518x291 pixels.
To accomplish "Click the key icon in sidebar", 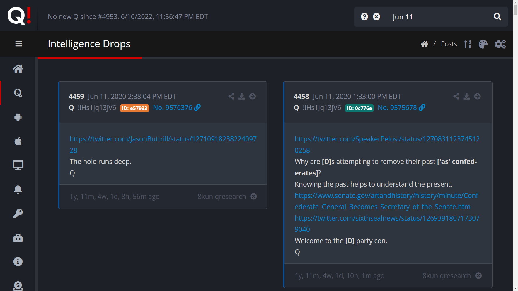I will (18, 214).
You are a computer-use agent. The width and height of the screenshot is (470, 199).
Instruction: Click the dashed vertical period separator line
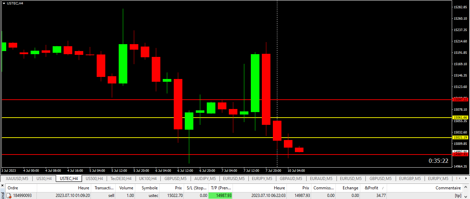click(x=277, y=69)

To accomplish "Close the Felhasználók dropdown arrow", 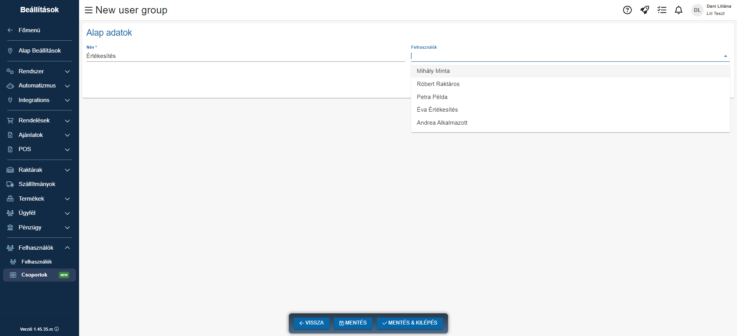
• • • • • • •
Give the lines from the one containing "Instruction: Click the" through the last line of the material again, exactly and with no pictures, both ends included.

Instruction: Click the dashed vertical period separator line
click(x=277, y=69)

To accomplish "Close the Felhasználók dropdown arrow", 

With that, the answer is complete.